The apparatus according to claim 34, wherein if the total noise amplitude of the current time domain signal frame is greater than or equal to an intermediate threshold of the noise energy level, then it is determined that the total noise amplitude of the current time domain signal frame Whether the signal-to-noise ratio of the sub-band time-domain signal is greater than or equal to the intermediate threshold of the corresponding signal-to-noise ratio level, if the signal-to-noise ratio of the sub-band time-domain signal of the current time-domain signal frame is greater than or equal to the corresponding The voice activity detection module determines that the current time domain signal frame is a valid voice signal; otherwise, it determines that it is an invalid voice signal.

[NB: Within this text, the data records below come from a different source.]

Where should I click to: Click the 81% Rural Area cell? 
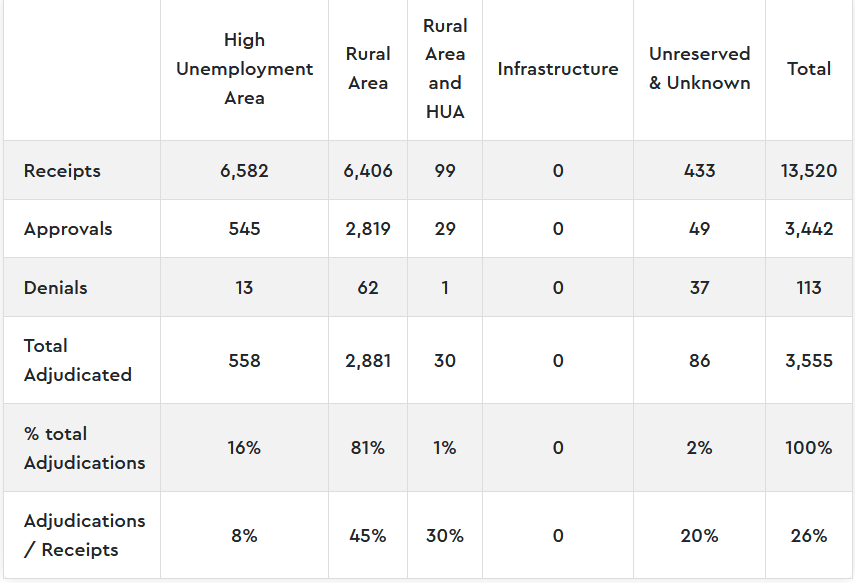tap(368, 448)
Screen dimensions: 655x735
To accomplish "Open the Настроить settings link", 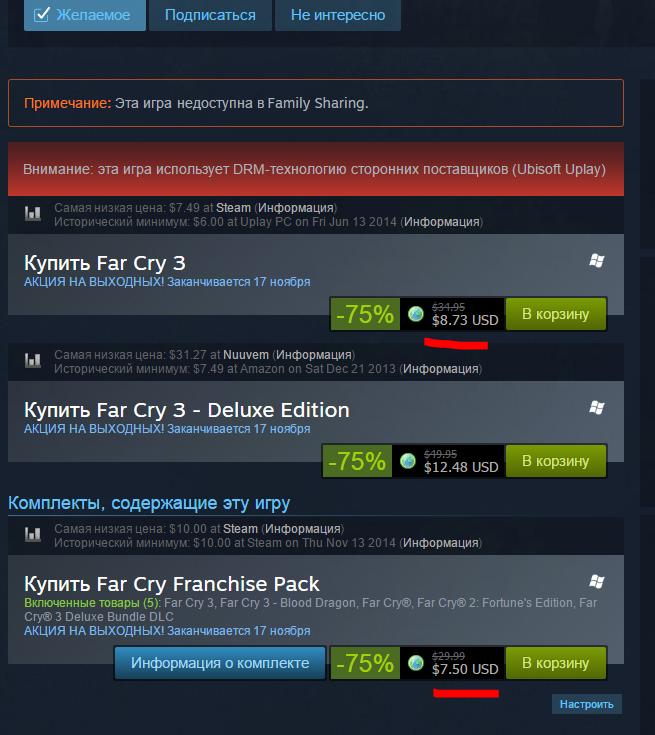I will 587,704.
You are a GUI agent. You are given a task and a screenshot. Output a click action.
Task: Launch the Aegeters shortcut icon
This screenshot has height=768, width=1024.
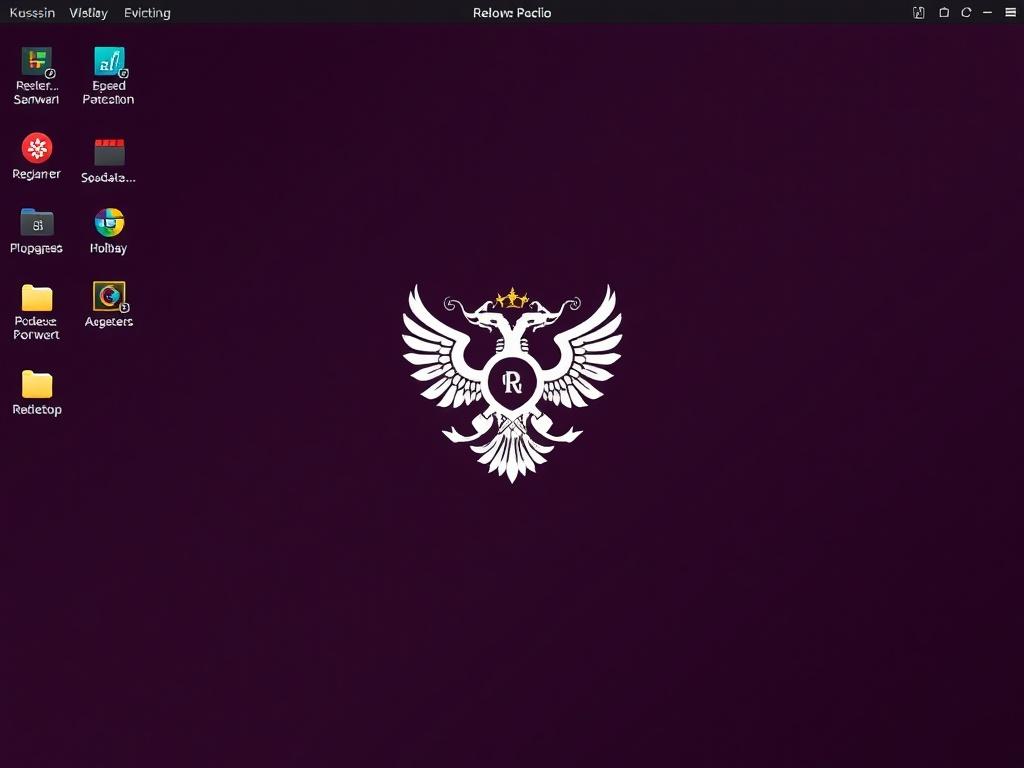click(109, 296)
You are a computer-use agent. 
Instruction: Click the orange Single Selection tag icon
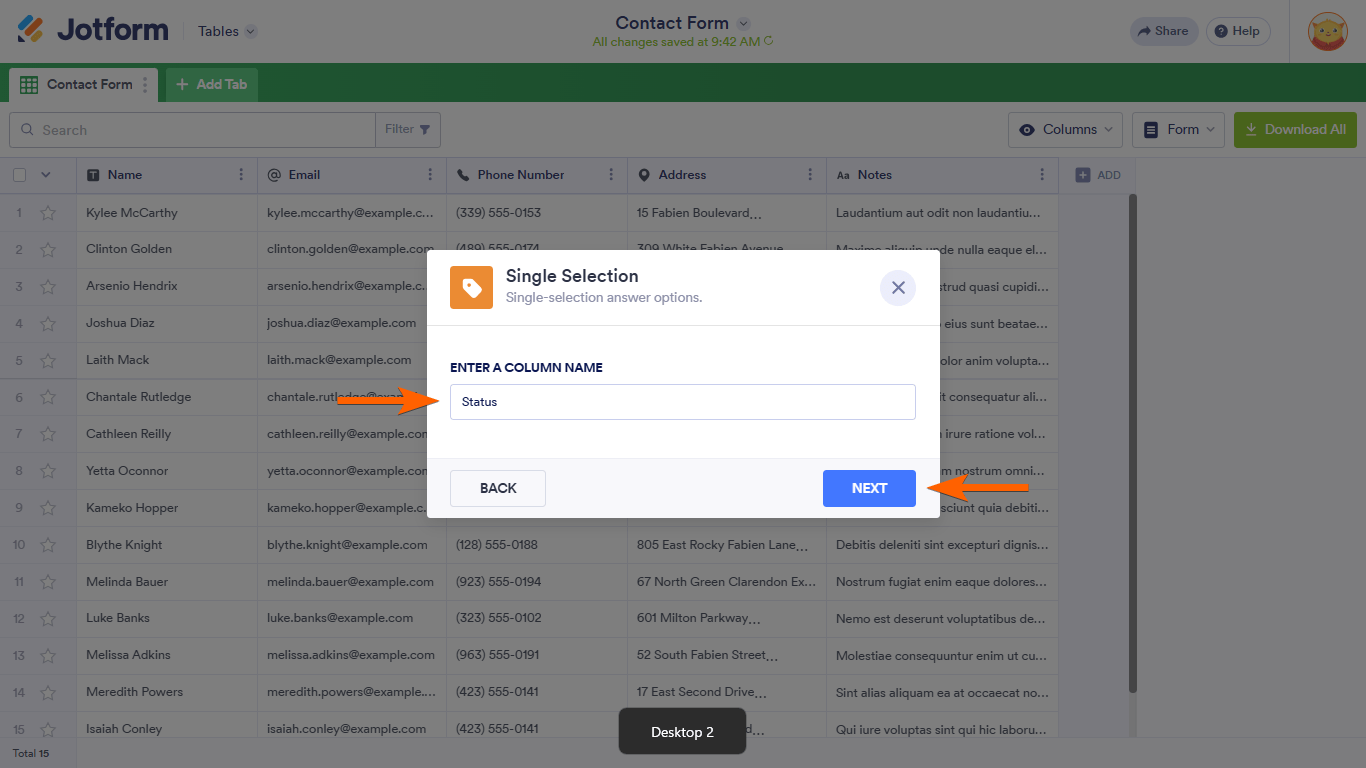471,287
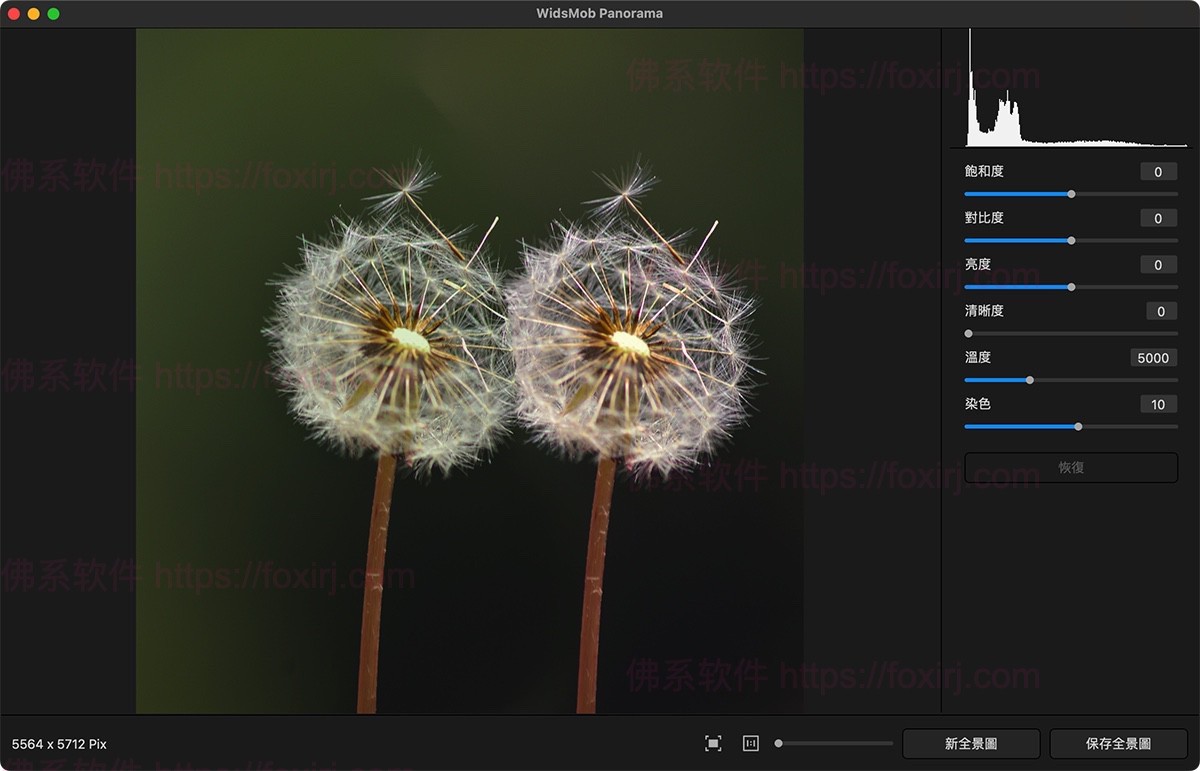The width and height of the screenshot is (1200, 771).
Task: Click the 恢復 restore button
Action: click(x=1070, y=467)
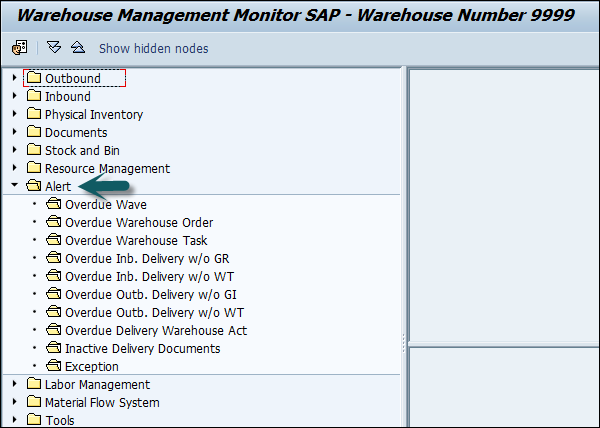
Task: Expand the Documents node arrow
Action: click(14, 133)
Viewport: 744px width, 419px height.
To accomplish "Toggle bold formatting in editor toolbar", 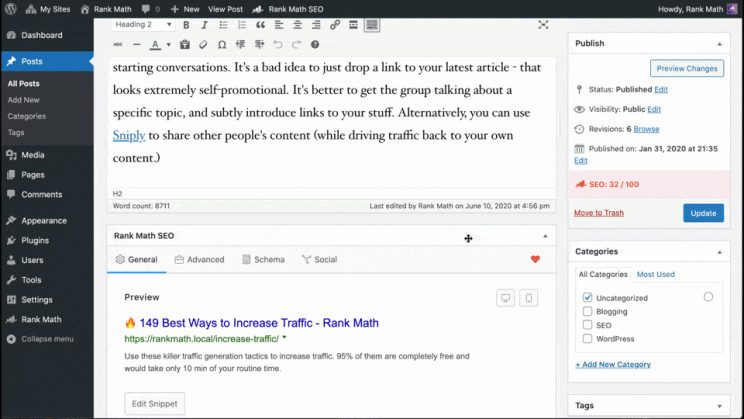I will point(187,24).
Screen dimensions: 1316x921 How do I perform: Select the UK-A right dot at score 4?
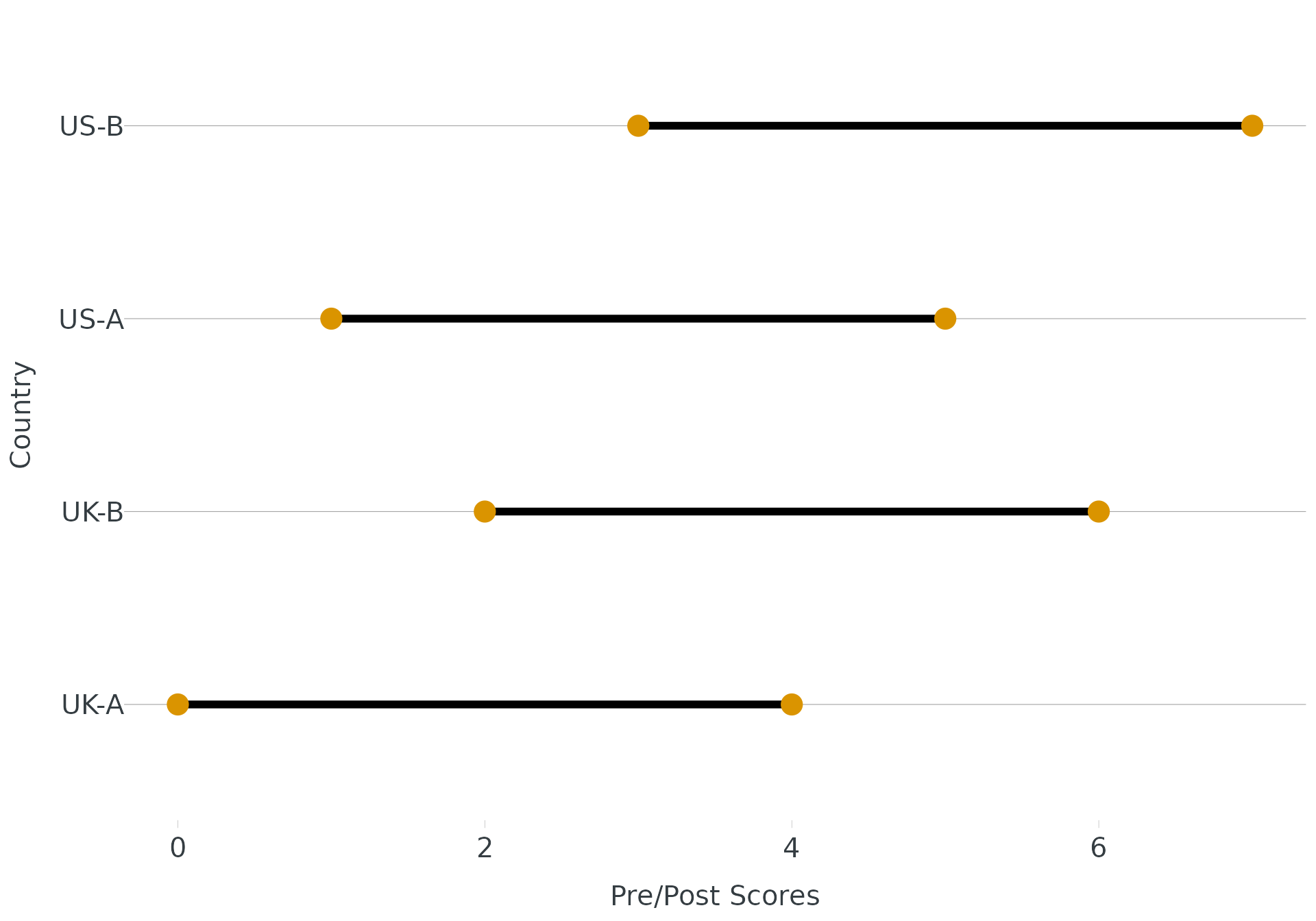pos(792,704)
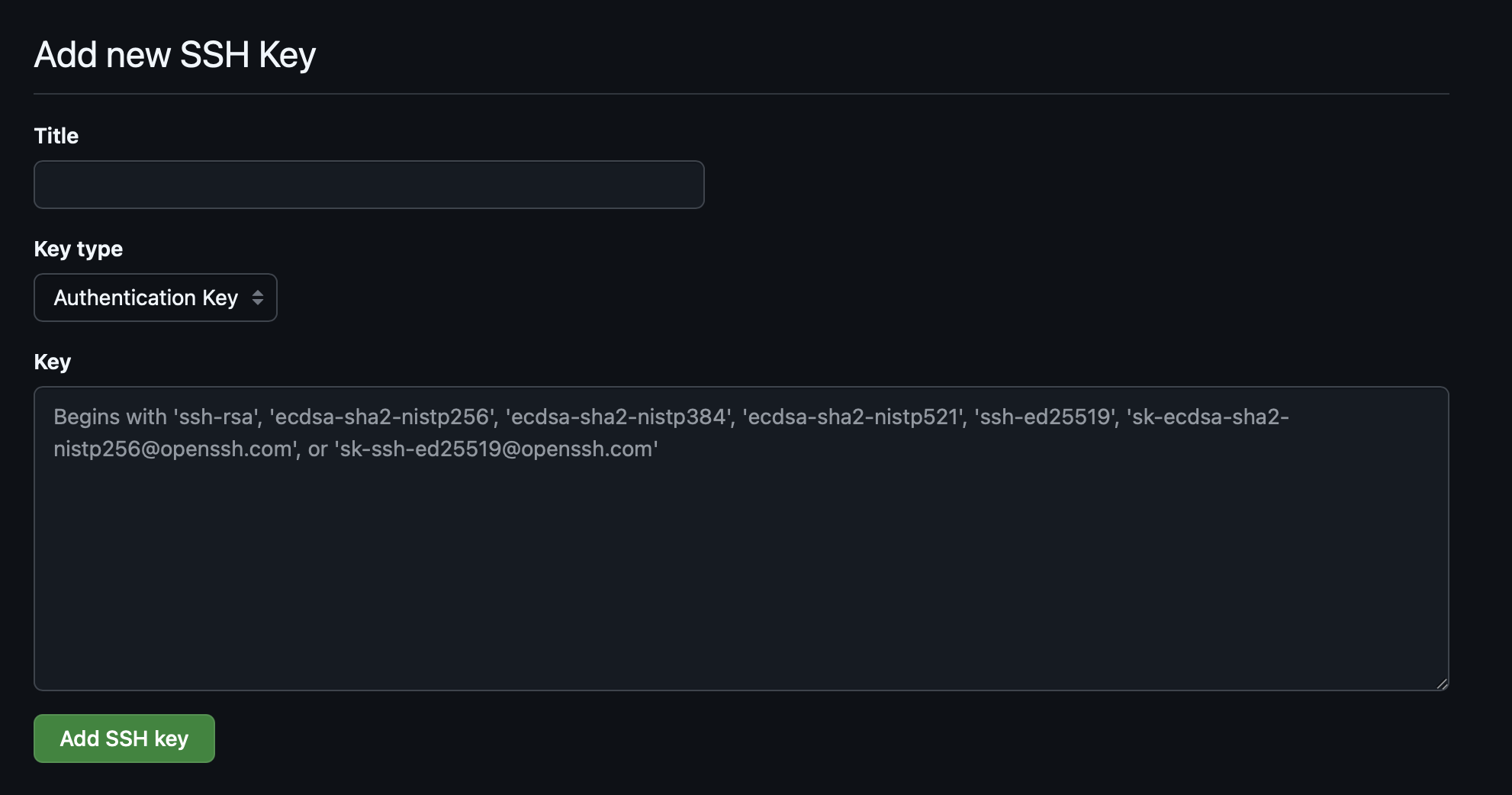Screen dimensions: 1512x795
Task: Toggle the Key type selector chevrons
Action: [x=258, y=298]
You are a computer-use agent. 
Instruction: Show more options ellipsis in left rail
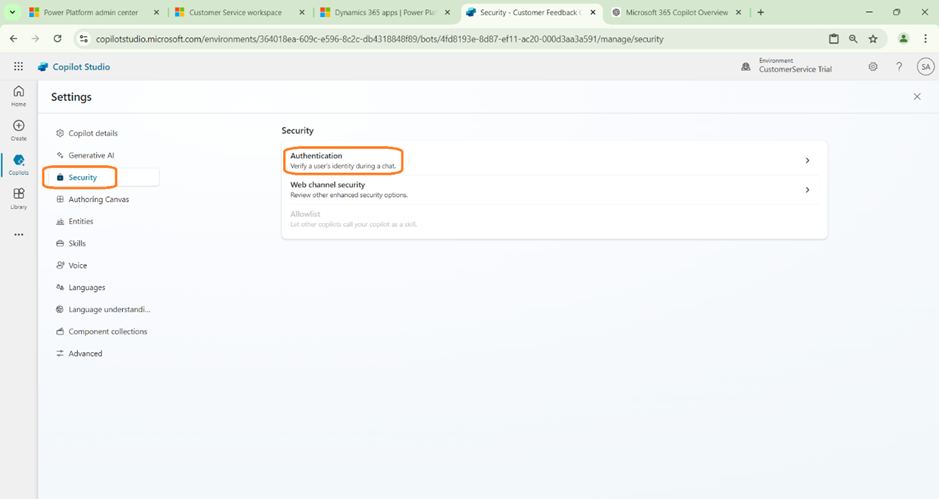pos(18,235)
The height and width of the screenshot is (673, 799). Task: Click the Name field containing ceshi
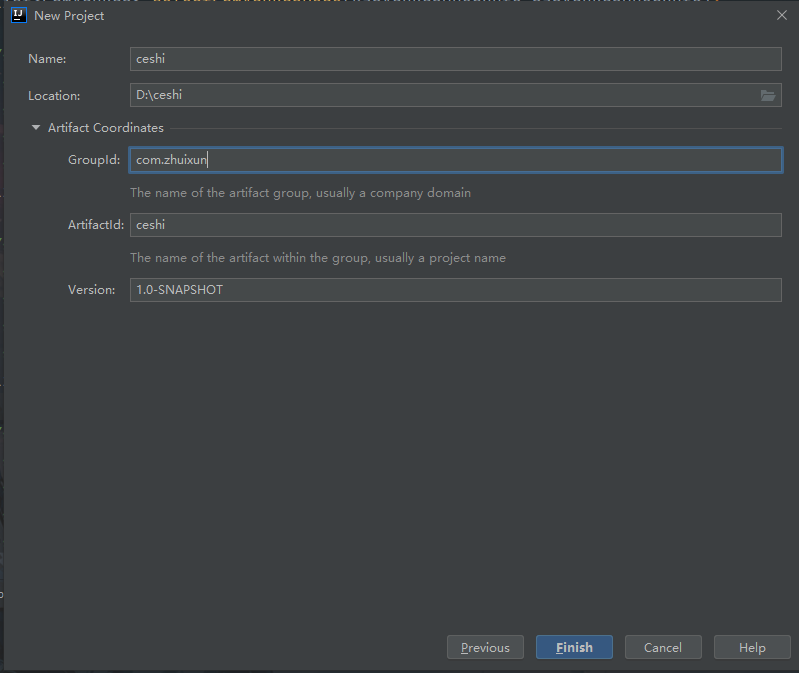(455, 59)
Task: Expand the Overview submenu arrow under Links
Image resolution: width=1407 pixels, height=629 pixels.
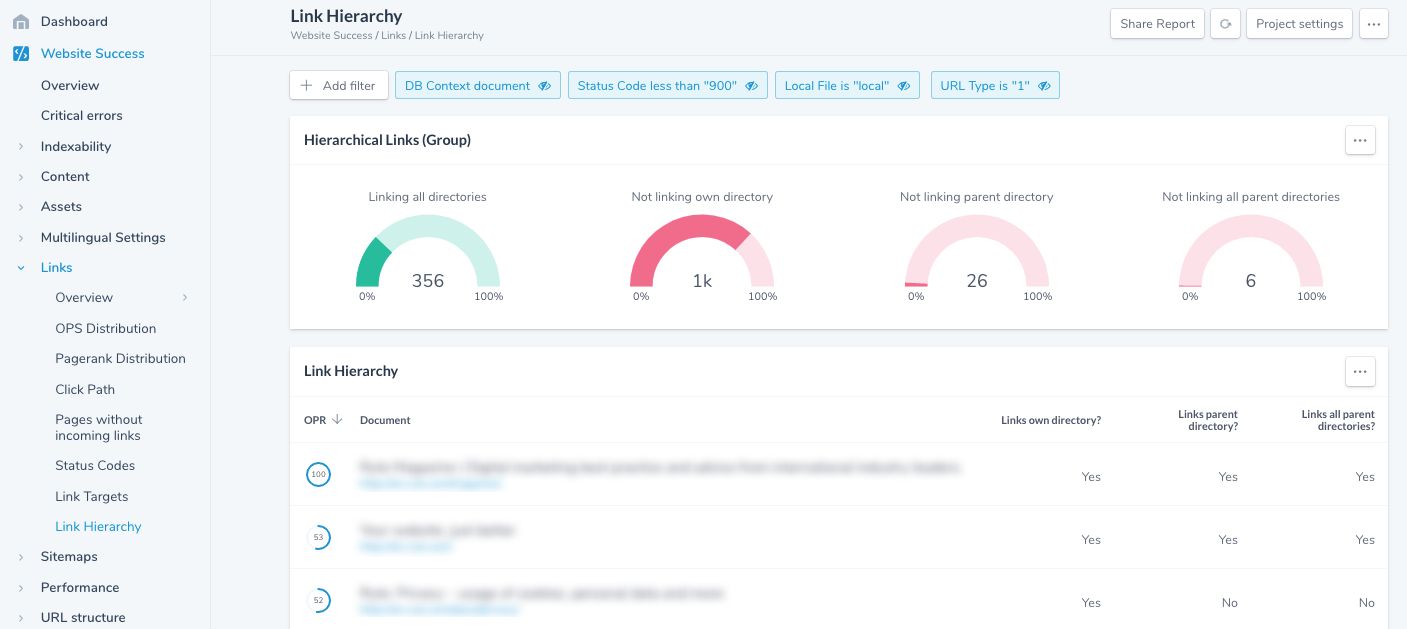Action: click(x=185, y=298)
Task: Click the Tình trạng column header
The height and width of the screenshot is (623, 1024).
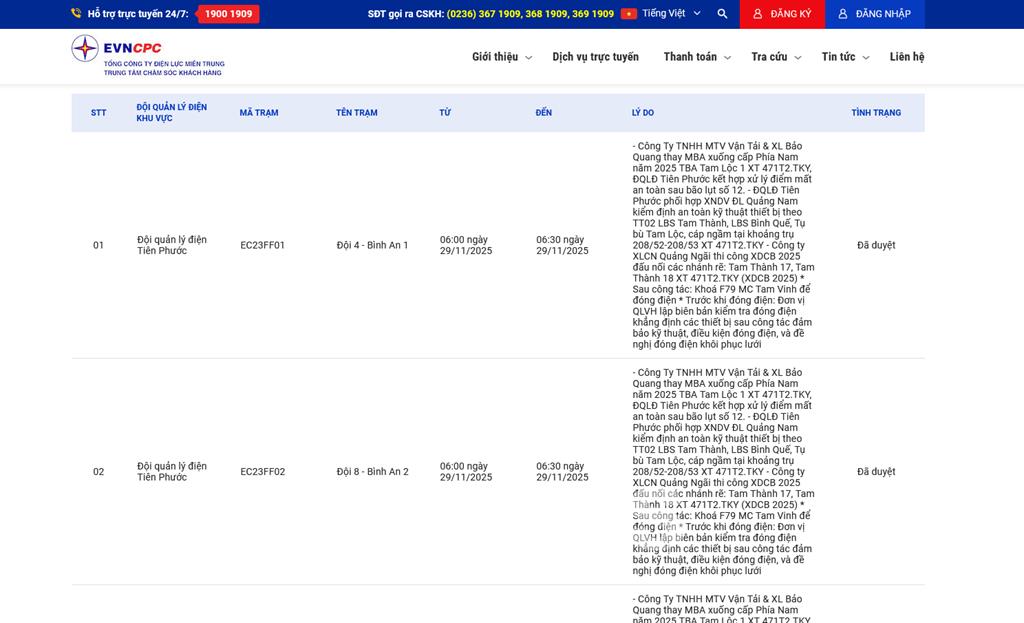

A voice processing chip, characterized by comprising: a voice detection device and a processor, the voice detection device includes: a subband generation module, a voice activity detection module, the subband generation module is used to process the current time domain signal frame In order to obtain several sub-band time-domain signals, the voice activity detection module is used to determine whether the current time-domain signal frame is a valid voice signal according to the amplitude of the several sub-band time-domain signals of the current time-domain signal frame The processor is configured to recognize the effective voice signal to perform voice control according to the recognition result.
An electronic device, characterized by comprising the voice processing chip according to claim 19.